John Ericsson

John Ericsson (1803-1889), Swedish-born American engineer and inventor, perfected the screw propeller and constructed radically designed warships, notably the ironclad "Monitor."

John Ericsson was born in Långbanshyttan, Värmland Province, on July 31, 1803. He began as an iron miner but showed an aptitude for machinery construction, drafting, and engraving. After work as a surveyor on the Göta Ship Canal, he became an army topographic officer in 1820.

In 1826 Ericsson went to London, where he worked mainly on engines and on locomotives and screw propulsion for boats, receiving 14 patents. English railroad builders kept him profitably at work.

To devise a means of using heat more efficiently than did steam engines, Ericsson applied flame directly in a "caloric" engine. His most lucrative invention was a steam fire engine. To improve marine engines and keep propulsion apparatus underwater, he designed a screw propeller (patented 1836) which was more efficient than a paddle wheel, ensured better engine performance, and made larger ships possible.
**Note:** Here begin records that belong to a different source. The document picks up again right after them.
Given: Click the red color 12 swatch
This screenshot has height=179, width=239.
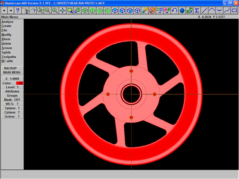Looking at the screenshot, I should point(20,83).
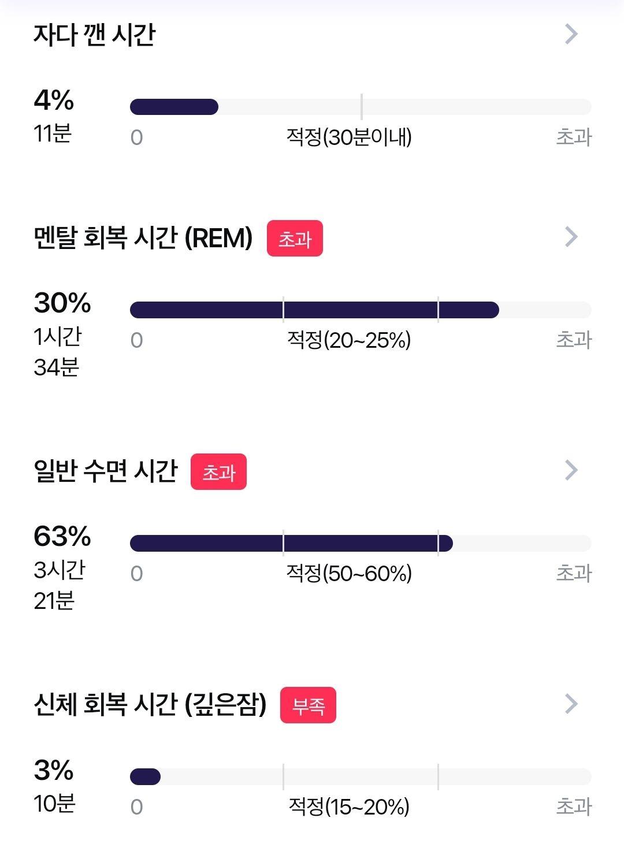The width and height of the screenshot is (624, 855).
Task: Expand 신체 회복 시간 (깊은잠) chevron
Action: [571, 703]
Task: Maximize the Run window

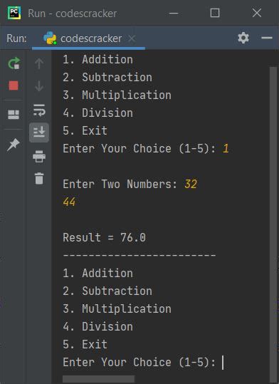Action: click(x=215, y=13)
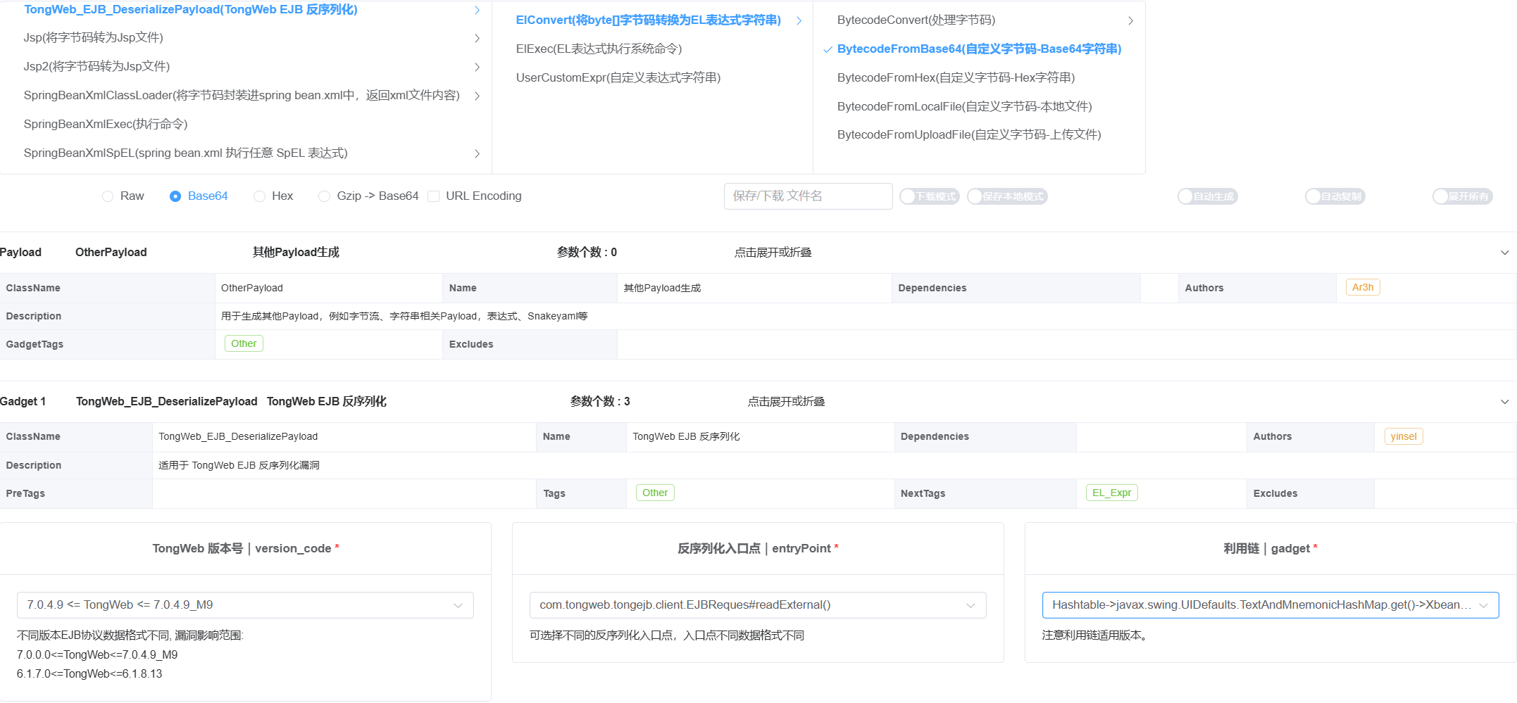Viewport: 1517px width, 703px height.
Task: Expand the BytecodeConvert chevron arrow
Action: coord(1130,20)
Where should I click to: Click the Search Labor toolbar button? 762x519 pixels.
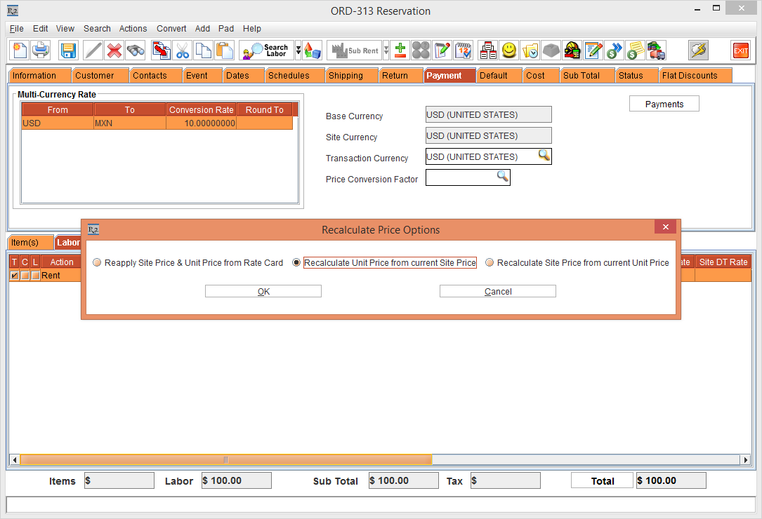point(266,50)
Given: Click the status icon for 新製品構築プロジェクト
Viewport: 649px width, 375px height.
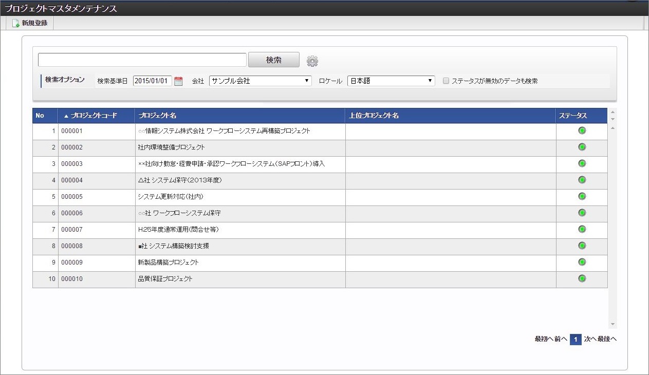Looking at the screenshot, I should [x=582, y=263].

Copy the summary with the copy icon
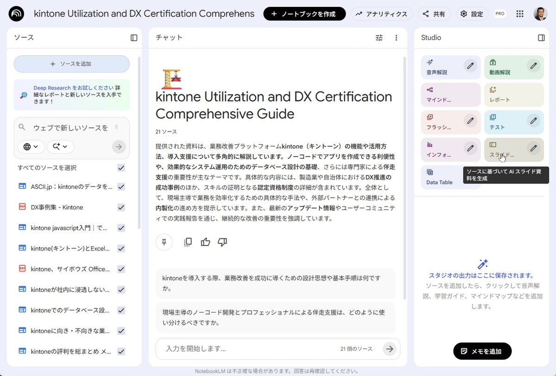(x=188, y=242)
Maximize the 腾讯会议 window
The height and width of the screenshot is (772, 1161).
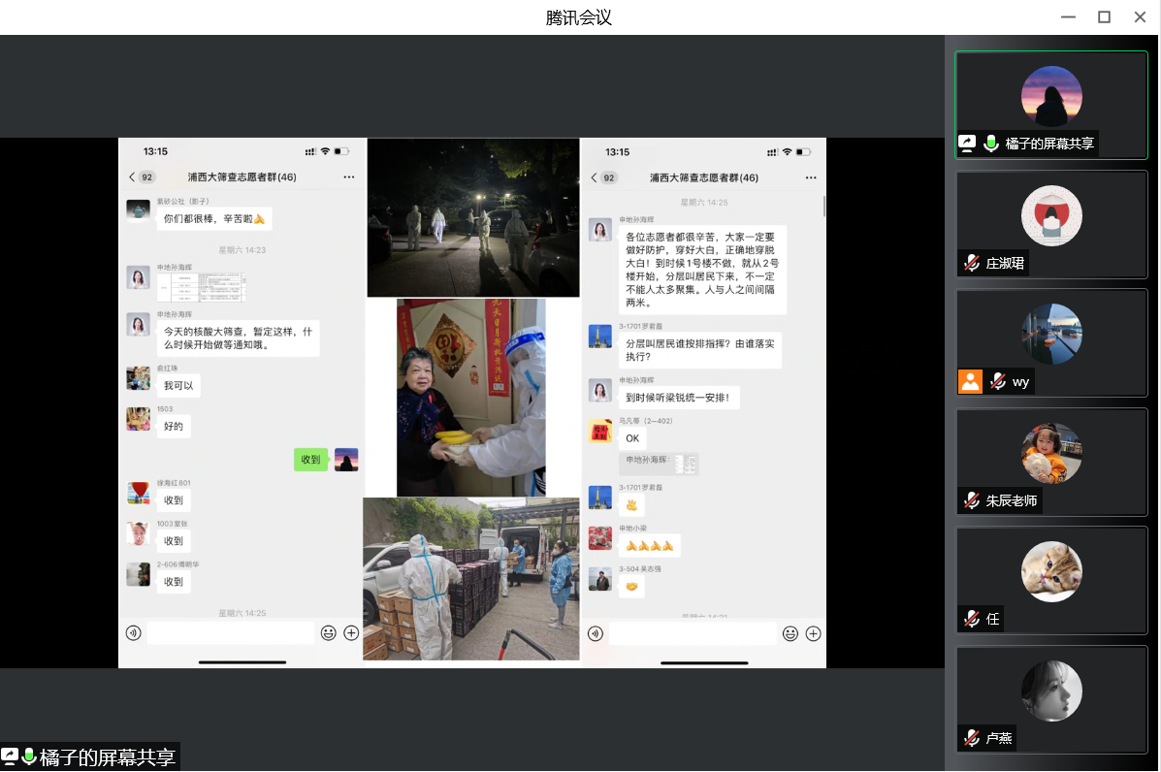[1104, 16]
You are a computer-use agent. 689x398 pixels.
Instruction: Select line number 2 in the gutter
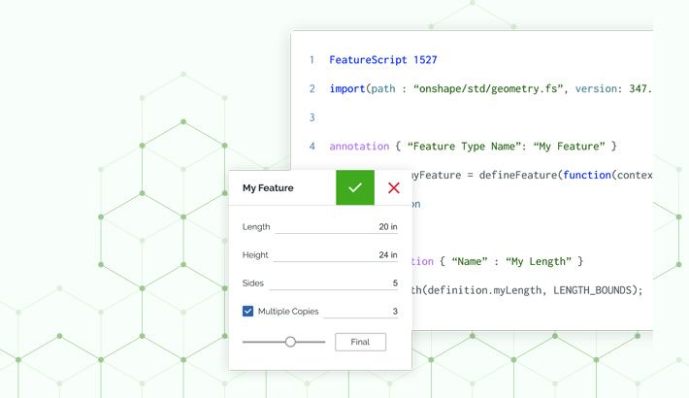[x=312, y=88]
In 1836 the speed of his model vessel exceeded 10 miles per hour. His screw propelled ships were used on English rivers, and some were taken to America; yet the British navy rejected his designs. In 1839 he migrated to America to build naval vessels.

Ericsson won a prize in 1840 for the best-designed steam fire engine. He adapted twin screw propellers to a vessel, and by 1844 there were 25 such boats on American waters. In 1844 he completed the 1,000-ton iron frigate U.S.S. Princeton, the first screw-propelled warship and the first with engines and boilers underwater, out of firing range. A coal burner with a self-adjusting gunlock to compensate for roll, it was pronounced a shipbuilding marvel. But on a trial run the 12-inch wrought-iron gun (not designed by Ericsson) exploded and killed the secretaries of state and Navy and four others. This tragedy stigmatized Ericsson and delayed the building of American steam naval ships.

At the London Crystal Palace Exposition of 1851 Ericsson entered a pyrometer that measured very high temperatures, a model gas engine, an engine barometer with an alarm, a sounding instrument, a distance measurer, and a compass.

Another blow to Ericsson's career occurred in 1854, when the Ericsson, equipped with caloric engines, capsized in a storm. Though the engines were too heavy for ship propulsion, they were economical and thousands were used to pump water for homes.

Ericsson regained prestige with the Monitor. Napoleon III had rejected his model ironclad warship in 1854. A U.S. Navy board reluctantly granted him a contract to construct the craft for Union use in the Civil War: the Monitor was launched in January 1862. It arrived at Hampton Roads (Norfolk) on March 9 in time to drive off the Confederate ironclad, the Merrimac. This first, historic battle between steam-driven ironclads was a turning point in naval technology. For the rest of the war Ericsson designed and built ironclads.

After the war Ericsson built monitors for other nations and gunboats for Spain. By 1878 his torpedo boat, the Destroyer, was ready. It could outrun ironclads, could partially submerge, and fired a dynamite torpedo projectile underwater. During Ericsson's lifetime the U.S. Navy displayed no interest in it.

Ericsson later worked with solar energy, gravitation and tides, high-speed engines for electric lighting, a marine surface condenser, and forced-draft ventilating fans. His solar engine was never commercialized.

Ericsson died in New York City on March 8, 1889. His remains were reinterred at Filipstad, Sweden.

Further Reading on John Ericsson

A favorable biography of Ericsson is Ruth M. White, Yankee from Sweden: The Dream and the Reality in the Days of John Ericsson (1960). George Iles, Leading American Inventors (1912), includes a short account of Ericsson. For a detailed, illustrated account of the evolution of ironclad warships and screw propellers see James Phinney Baxter III, The Introduction of the Ironclad Warship (1933). Ericsson's ironclads are depicted in most illustrated histories of the Civil War.